Ma il confronto più rilevante è tra il discorso di Putin del 21 febbraio 2022 e quello di esattamente un anno dopo, due giorni fa. Il Putin del 21 febbraio 2022 è sprezzante e audace, parla dell’Ucraina come di una nazione povera, insignificante, “un paese fallito” che tocca a lui rimettere a posto. Il Putin di due giorni fa – come ha notato il professor Tymofiy Mylovanov, il preside della facoltà di Economia a Kyiv che insegna anche a Pittsburgh – non parla più di un’operazione “speciale” fuori dai confini in cui la Russia, da una posizione di forza, si prende cura di chi ha bisogno (la popolazione del Donbas), ma di una Russia in pericolo, minacciata da forze potentissime. E’ una bugia insensata perché l’occidente non ha invaso né la Russia né l’Ucraina, la Russia ha invaso l’Ucraina, ma è indicativa.
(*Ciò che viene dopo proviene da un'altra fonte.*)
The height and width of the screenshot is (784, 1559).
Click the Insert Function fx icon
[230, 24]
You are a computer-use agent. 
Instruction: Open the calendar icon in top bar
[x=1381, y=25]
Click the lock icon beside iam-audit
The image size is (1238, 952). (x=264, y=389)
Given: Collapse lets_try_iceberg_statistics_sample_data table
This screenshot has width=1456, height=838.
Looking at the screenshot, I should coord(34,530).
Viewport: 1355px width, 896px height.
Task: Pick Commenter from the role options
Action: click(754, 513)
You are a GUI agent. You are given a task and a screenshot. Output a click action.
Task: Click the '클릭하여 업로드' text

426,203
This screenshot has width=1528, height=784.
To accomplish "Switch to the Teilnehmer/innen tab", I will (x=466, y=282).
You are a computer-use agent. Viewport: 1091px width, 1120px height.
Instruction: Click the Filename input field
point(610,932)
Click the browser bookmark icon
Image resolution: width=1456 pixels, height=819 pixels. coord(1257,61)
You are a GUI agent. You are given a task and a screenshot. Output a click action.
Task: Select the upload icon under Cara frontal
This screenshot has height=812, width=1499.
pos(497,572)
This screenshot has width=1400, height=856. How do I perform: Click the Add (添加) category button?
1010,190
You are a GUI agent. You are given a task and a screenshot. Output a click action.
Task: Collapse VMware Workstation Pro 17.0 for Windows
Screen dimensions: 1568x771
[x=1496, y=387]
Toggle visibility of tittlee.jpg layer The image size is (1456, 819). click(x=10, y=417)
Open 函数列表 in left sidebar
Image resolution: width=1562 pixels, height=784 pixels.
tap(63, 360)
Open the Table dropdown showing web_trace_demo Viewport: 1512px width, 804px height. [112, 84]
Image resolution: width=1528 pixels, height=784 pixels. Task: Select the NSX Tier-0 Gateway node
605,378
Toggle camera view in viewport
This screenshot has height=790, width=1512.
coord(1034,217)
Il tono è stato monocorde, spento, e la guerra ha preso meno tempo e parole delle questioni di economia interna, dai progetti per le imprese di costruzioni alla necessità di portare dei presidi sanitari nei paesini sperduti ai sussidi da dispensare. Il Putin di un anno fa è arrogante, quello di due giorni fa è più modesto e sulla difensiva. “Anche parlare così tanto delle famiglie dei caduti che hanno bisogno di sostegno – in un contesto come quello russo – è un segnale di debolezza”, dice Mylovanov.

 

La potenza della visita di Biden a Kyiv non ha provocato Putin, ma gli analisti da un anno si interrogano se non sia avvenuto l’esatto contrario: se non sia stata una prova di debolezza occidentale a eccitare i sogni espansionistici e violenti del presidente russo. Il riferimento è al ruolo del ritiro rovinoso da Kabul e del fallimento afghano nel preludio alla guerra in Ucraina, e la domanda è in quale misura possa aver fatto scattare nella mente di Putin l’idea che fosse arrivato il momento propizio per realizzare un piano perverso che aveva nel cassetto da anni, e per cui aveva già messo in scena alcune prove generali in passato. Perché in quel momento, secondo Putin, Kyiv era “uno stato fallito” e quelli che avrebbero potuto aiutarla – i paesi occidentali – erano sconfitti, in ritirata, e non avevano più la forza e la voglia di prendersi impegni faticosi al di fuori dei propri confini.  A novembre, solo due mesi e pochi giorni dopo il completamento del ritiro dall’Afghanistan, quasi duecentomila truppe russe posizionate ai confini dell’Ucraina erano dieventate nitidamente visibili agli occhi dei satelliti. 

 

Jack Watling, del think tank militare britannico Rusi, ha applicato la teoria secondo cui è la debolezza delle democrazie a esaltare Putin mentre la forza dell’occidente è capace di frenarlo alla questione diplomatica. Il ragionamento di Watling parte dal presupposto che, qualsiasi esitazione, qualsiasi passo indietro rispetto al sostegno di americani ed europei a Kyiv, allontana Putin dall’ipotesi di un negoziato perché intravede la possibilità che presto l’Ucraina sia di nuovo sola e indebolita e quindi prendibile con la forza, con il proseguimento della guerra, senza rinunce. “L’ironia  – dice Walting –  è che per avere una guerra breve bisogna mostrarsi pronti e determinati per la guerra lunghissima”. Walting dice anche un’altra cosa: invece che discutere pubblicamente e all’infinito su ciò a cui l’Ucraina sarebbe o non sarebbe disposta a rinunciare, l’attenzione dovremmo metterla su cioè che non è negoziabile per noi: perché Putin ha interesse a un negoziato solo se crede che il sostegno occidentale sia illimitato, se è a breve scadenza gli conviene la guerra.